Protesting an Apartment Complex is Energy Best Used Elsewhere


Even in Central Oregon, people become victims of human trafficking and intimate partner violence on a regular basis. Students at local schools pose credible shooting threats against their schools. Kids live in poverty. People remain homeless.

But beyond the really heavy stuff, what's sure to draw the ire and raise protest among locals? The prospect of easing the housing crisis in Bend with the construction of more apartments in the inner part of the city.

As we reported in the online story, "Proposed Apartment Building Draws Ire" on Feb. 27, at least a few neighbors in the River West neighborhood are concerned about the construction of a new apartment building on a currently-empty lot next to Bend Park and Recreation's Pavilion. Among their concerns: parking and congestion, though it also smacks of NIMBYism.

Seattle-based Evergreen Housing already has a track record of building attractive, much-needed housing in Bend, as evidenced by the construction of apartments on the east side of Pilot Butte. Since they've successfully housed hundreds of people in Bend through that project, we venture to stay they understand the ins and outs of what's required of them in order to build housing in Bend.

But really, we couldn't say it better than a reader who commented on the story on our website:

"Is the property zoned for apartments? Yes! Was the property for sale and available for ANYONE to purchase for $4.9M? Yes! Will the developer have to meet the requirements for ingress/egress, density, height restrictions, parking and infrastructure improvements due any impact on the surrounding area? Yes!

"Why then, is this developer being harassed by a few NIMBY residents who do not understand zoning, market conditions and the economics and housing demand of a growing city? Maybe these neighboring residents fail to understand private property rights? This is not public property, and the developer must meet code and zoning requirements already in place on this vacant dirt. Unfortunately, appeasing the vocal minority is not one of the city's requirements to build a large project. My money is on the developer who plunked down $5M on raw land, not a few emotional neighbors. If the neighbors prefer to control someone else's investment, then they should have bought this land themselves. Oh, can't afford it? Then sit down and mind your own business.
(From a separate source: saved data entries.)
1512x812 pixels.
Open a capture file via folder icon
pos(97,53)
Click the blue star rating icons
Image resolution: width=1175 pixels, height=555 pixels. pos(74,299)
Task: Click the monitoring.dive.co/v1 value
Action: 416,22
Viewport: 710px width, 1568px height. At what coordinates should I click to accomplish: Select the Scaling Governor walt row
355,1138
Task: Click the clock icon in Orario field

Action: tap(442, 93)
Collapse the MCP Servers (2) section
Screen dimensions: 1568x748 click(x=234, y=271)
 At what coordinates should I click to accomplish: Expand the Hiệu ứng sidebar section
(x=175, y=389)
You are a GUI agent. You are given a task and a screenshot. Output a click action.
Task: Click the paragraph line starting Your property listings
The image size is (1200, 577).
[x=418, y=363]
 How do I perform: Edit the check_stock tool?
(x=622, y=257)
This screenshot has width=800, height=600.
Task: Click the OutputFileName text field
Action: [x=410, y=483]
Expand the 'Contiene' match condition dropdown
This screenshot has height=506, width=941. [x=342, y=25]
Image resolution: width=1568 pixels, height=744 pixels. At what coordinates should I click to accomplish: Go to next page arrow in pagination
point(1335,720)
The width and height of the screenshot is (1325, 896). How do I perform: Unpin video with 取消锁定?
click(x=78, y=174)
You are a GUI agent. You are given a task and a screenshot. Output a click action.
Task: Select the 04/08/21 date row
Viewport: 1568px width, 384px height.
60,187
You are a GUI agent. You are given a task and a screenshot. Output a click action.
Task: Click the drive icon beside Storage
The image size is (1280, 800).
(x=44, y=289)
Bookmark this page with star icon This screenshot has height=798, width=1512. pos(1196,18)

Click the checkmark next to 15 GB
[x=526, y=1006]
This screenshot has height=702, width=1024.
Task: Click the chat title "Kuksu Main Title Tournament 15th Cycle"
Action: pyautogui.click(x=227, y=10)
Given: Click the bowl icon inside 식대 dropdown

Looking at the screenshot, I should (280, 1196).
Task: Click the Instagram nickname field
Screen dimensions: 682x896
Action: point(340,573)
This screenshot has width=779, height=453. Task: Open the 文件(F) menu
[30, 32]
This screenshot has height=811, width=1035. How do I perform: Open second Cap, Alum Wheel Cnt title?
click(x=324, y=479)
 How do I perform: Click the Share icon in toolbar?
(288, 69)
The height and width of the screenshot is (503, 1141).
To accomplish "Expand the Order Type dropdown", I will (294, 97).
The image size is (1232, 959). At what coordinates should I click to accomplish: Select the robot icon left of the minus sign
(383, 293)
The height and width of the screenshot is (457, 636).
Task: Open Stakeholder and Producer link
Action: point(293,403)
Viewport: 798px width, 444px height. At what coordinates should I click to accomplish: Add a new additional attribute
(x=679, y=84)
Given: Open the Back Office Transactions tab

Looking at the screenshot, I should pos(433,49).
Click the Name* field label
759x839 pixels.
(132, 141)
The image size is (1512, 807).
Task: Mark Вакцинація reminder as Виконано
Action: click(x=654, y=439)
"Who am I? While I do not have a horse in this race, call me a concerned citizen who supports the rights of PRIVATE PROPERTY... both mine and yours."

In addition to the fact that this piece of property in the center of town is indeed zoned for this type of development, there's the larger issue of misdirected protest, which we mentioned before.

How many times must Bendites hear that there's a housing crisis in our city before we realize that increased housing inventory, even in our own "backyards" is a solution?

Were residents in the River West neighborhood—some of whom also recently successfully spearheaded the restriction of outdoor shows in Bend—to put their energies into the more pressing issues named in the first paragraph here, we'd all be better off.